L’aéroport Saint-Exupéry parie sur le fret pharmaceutique pour relancer son trafic en baisse
Lecture rapide :
– L’aéroport réoriente son modèle vers le fret pharmaceutique
– 25 000 m² pour la plateforme DC1, livraison avant l’été 2026
– Objectifs : 180 000 tonnes annuelles et environ 300 emplois
Au sud de l’aéroport Lyon-Saint-Exupéry, un nouveau bâtiment logistique prend forme pour capter le trafic pharmaceutique régional. Le site, destiné à Worldwide Flight Services, veut rapatrier des flux jusque-là dirigés vers d’autres hubs et faciliter l’export des productions locales.
La plateforme DC1 dédiée au fret pharmaceutique à Lyon-Saint-Exupéry
Le bâtiment DC1 couvre 25 000 m² et s’implante sur 5,2 hectares. Développé par Prologis avec le promoteur Em2c pour Worldwide Flight Services (WFS), le chantier a démarré en décembre 2024 et la livraison est attendue avant l’été 2026.

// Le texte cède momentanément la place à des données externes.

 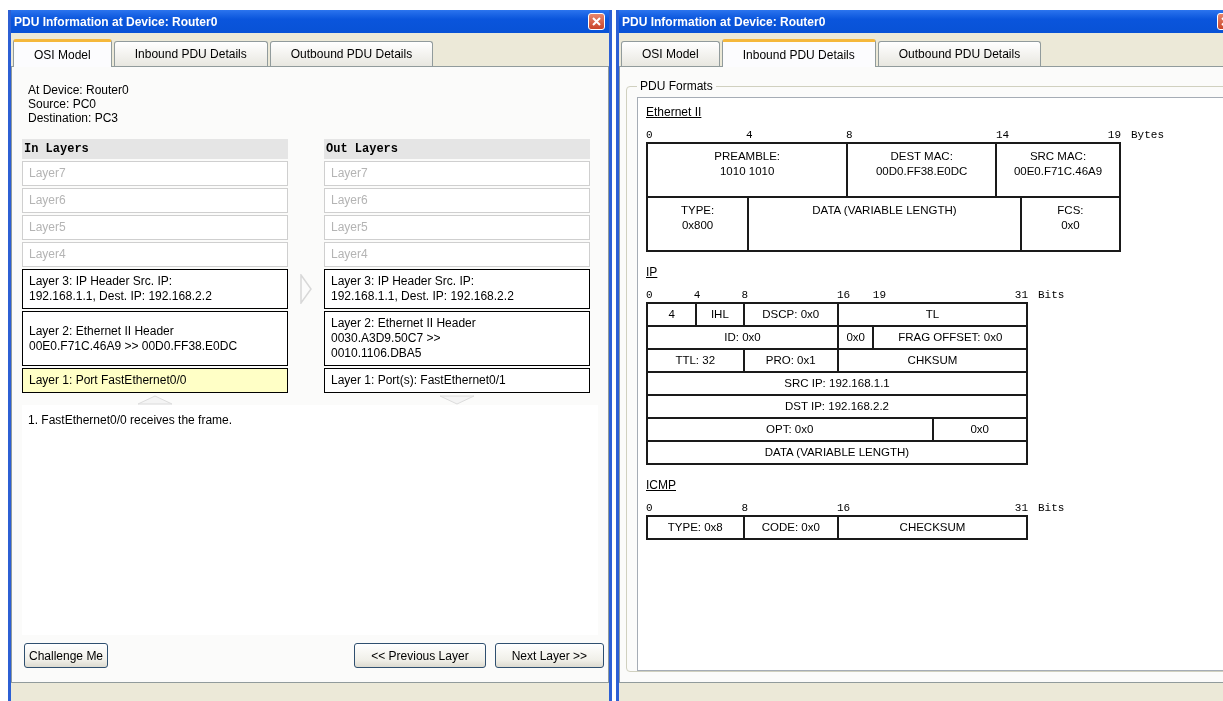 I want to click on layer-item: Layer 1: Port(s): FastEthernet0/1, so click(x=457, y=380).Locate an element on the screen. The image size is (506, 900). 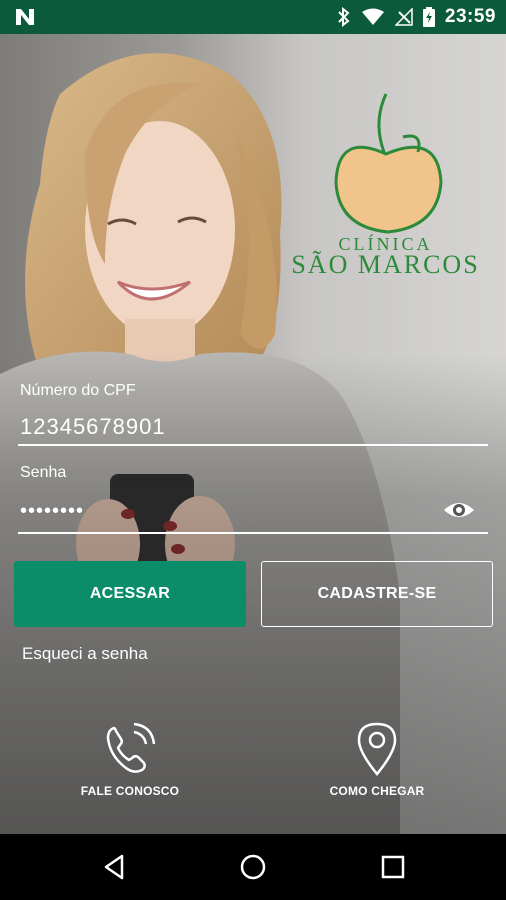
cpf-label: Número do CPF is located at coordinates (78, 390).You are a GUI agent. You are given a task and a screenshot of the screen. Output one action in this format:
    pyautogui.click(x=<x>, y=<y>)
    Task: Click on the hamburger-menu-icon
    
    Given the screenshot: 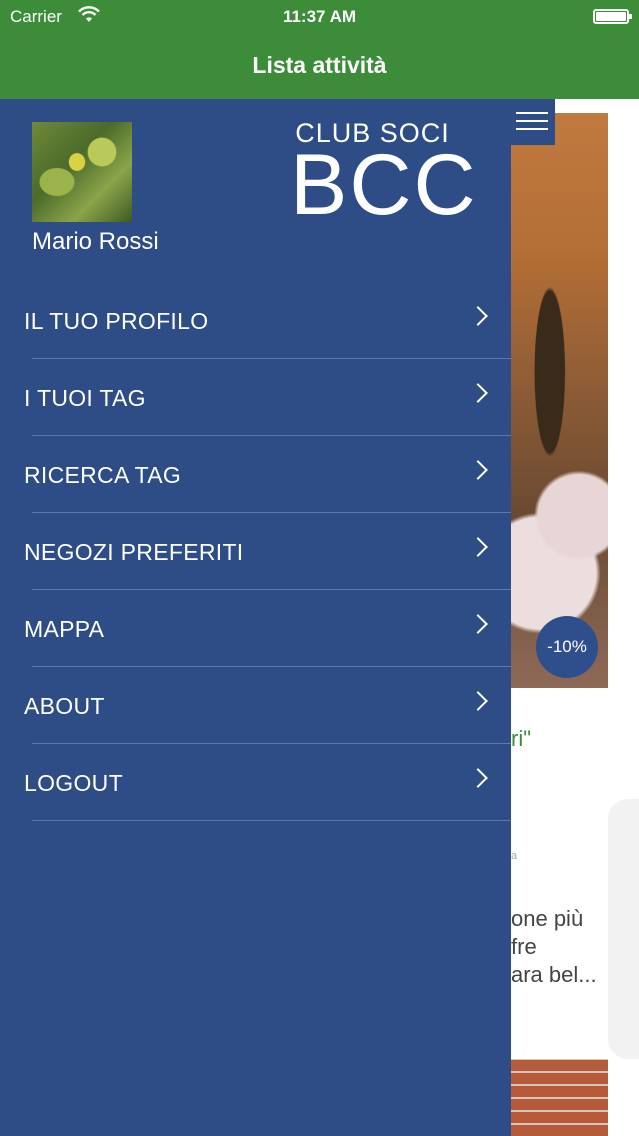 What is the action you would take?
    pyautogui.click(x=533, y=122)
     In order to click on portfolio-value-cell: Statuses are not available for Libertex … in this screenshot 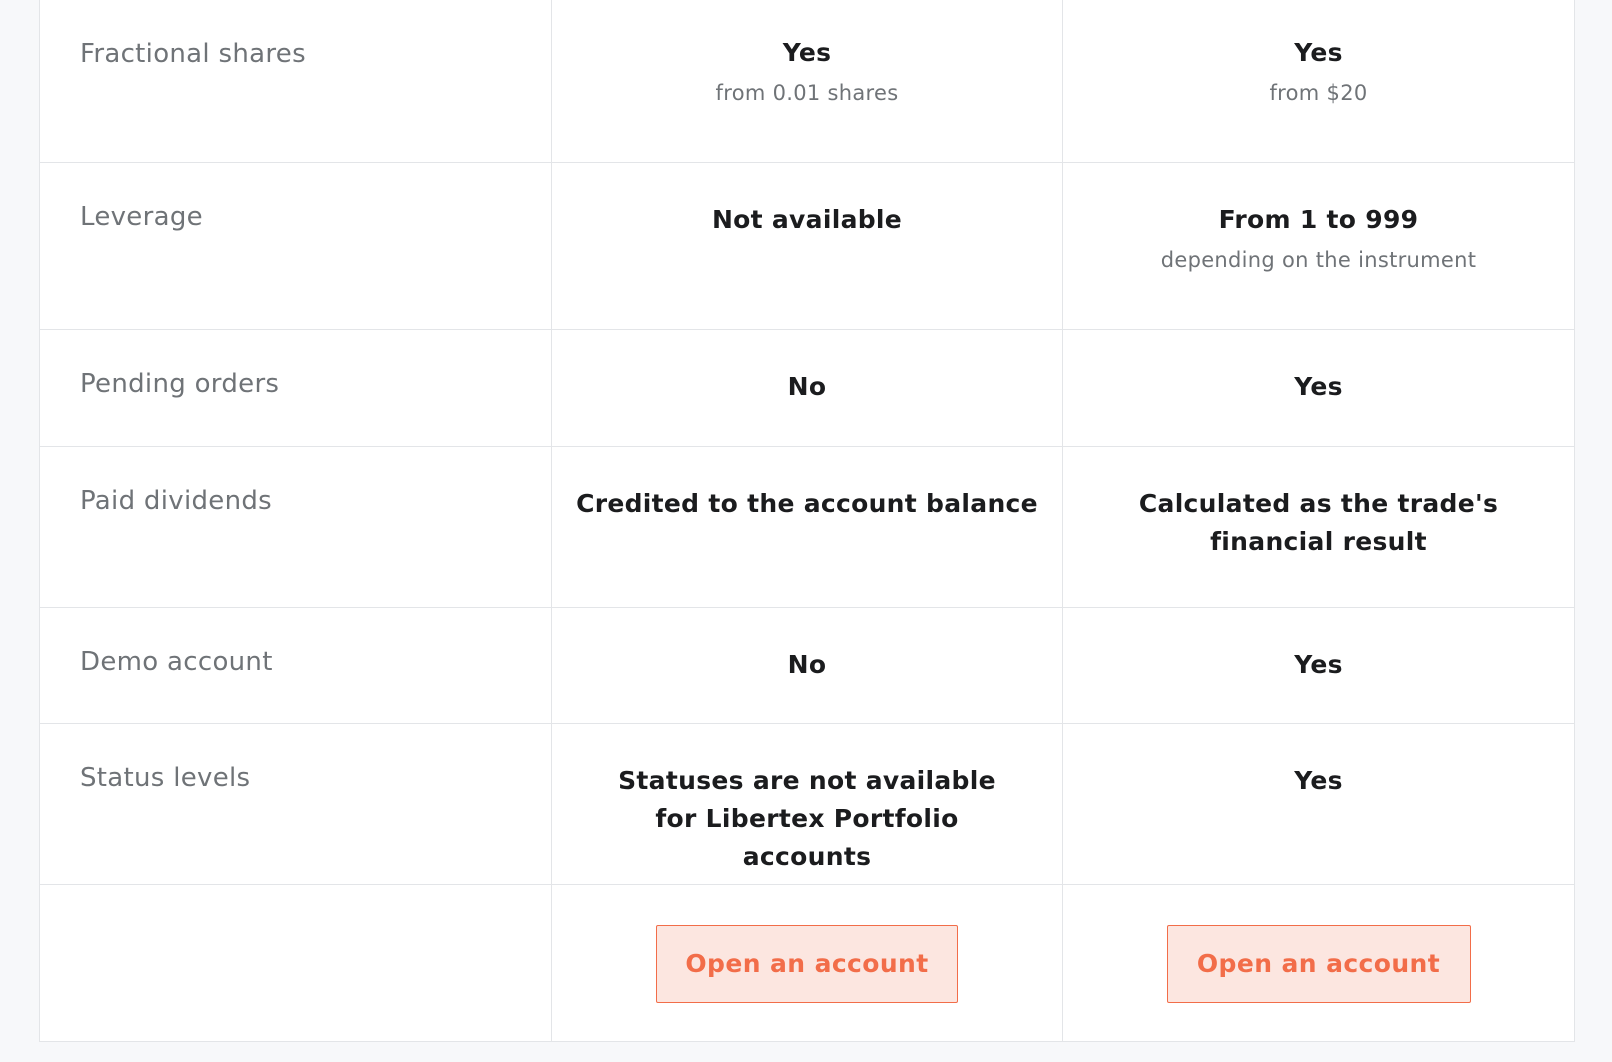, I will do `click(808, 804)`.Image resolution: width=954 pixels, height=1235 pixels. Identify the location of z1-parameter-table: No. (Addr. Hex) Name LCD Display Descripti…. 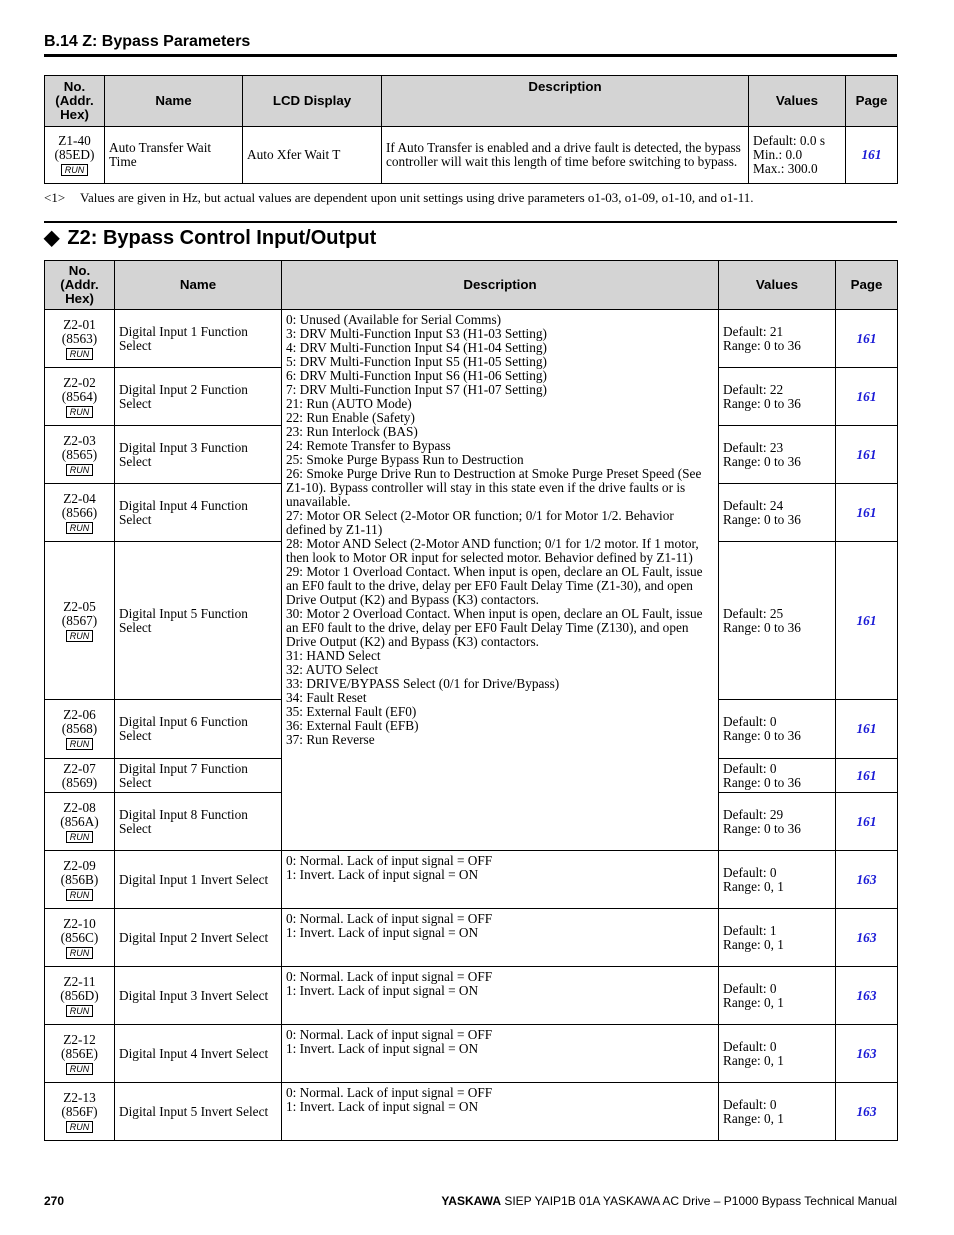
(471, 130). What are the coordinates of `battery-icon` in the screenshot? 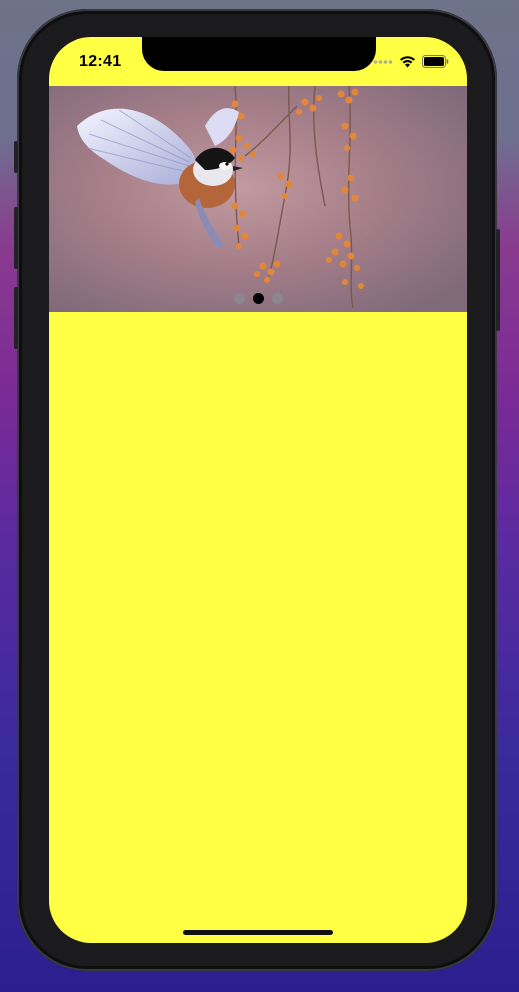 It's located at (436, 62).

Pour assurer la chaîne du froid, la plateforme intègre 4 400 m² de chambres froides et offrira un accès sécurisé et direct aux pistes. Le bâtiment comptera 36 portes à quai pour poids-lourds et pourra manipuler des envois atteignant 12 tonnes.
Capacités, marchandises sensibles et objectifs de trafic
La plateforme vise à traiter jusqu’à 180 000 tonnes de marchandises par an et prévoit la création d’environ 300 emplois directs et indirects. Outre les produits pharmaceutiques, le site est conçu pour accueillir des marchandises dites sensibles, comme des produits phytosanitaires, des produits pétrochimiques, des produits de luxe et des vins.
Le positionnement sur ces segments répond à une demande locale forte et à l’exigence de rapidité pour l’accès aux marchés internationaux. L’opération s’inscrit dans une dynamique de renforcement du rôle logistique de la partie sud de l’aéroport.
Investissements massifs et retombées pour l’emploi local
Autour de l’aéroport, plusieurs acteurs ont engagé d’importants capitaux : DHL a investi 121 millions d’euros pour une plateforme en juin 2025 et Amazon prévoit d’ouvrir une méga-plateforme générant près de 3 000 emplois. Selon les chiffres communiqués lors de la visite du site, 1,5 milliard d’euros ont été engagés dans le fret ces deux dernières années, un montant équivalent aux cinquante années précédentes.
Ces investissements doivent faire passer l’activité cargo de l’aéroport d’environ 2 000 emplois aujourd’hui à près de 5 000 emplois équivalents temps plein d’ici fin 2026. Le basculement vers le fret cherche aussi à compenser des difficultés à retrouver les niveaux passagers d’avant la pandémie ; l’aéroport a retrouvé plus de 10 millions de passagers mais reste dépendant des compagnies low cost et en retrait par rapport à Genève, Nice ou Marseille.
La concentration d’entrepôts et d’opérateurs logistiques autour du CargoPort transforme le paysage économique local. Les projets en cours devraient accélérer l’industrialisation de la zone et renforcer les liaisons entre production régionale à haute valeur ajoutée et marchés internationaux.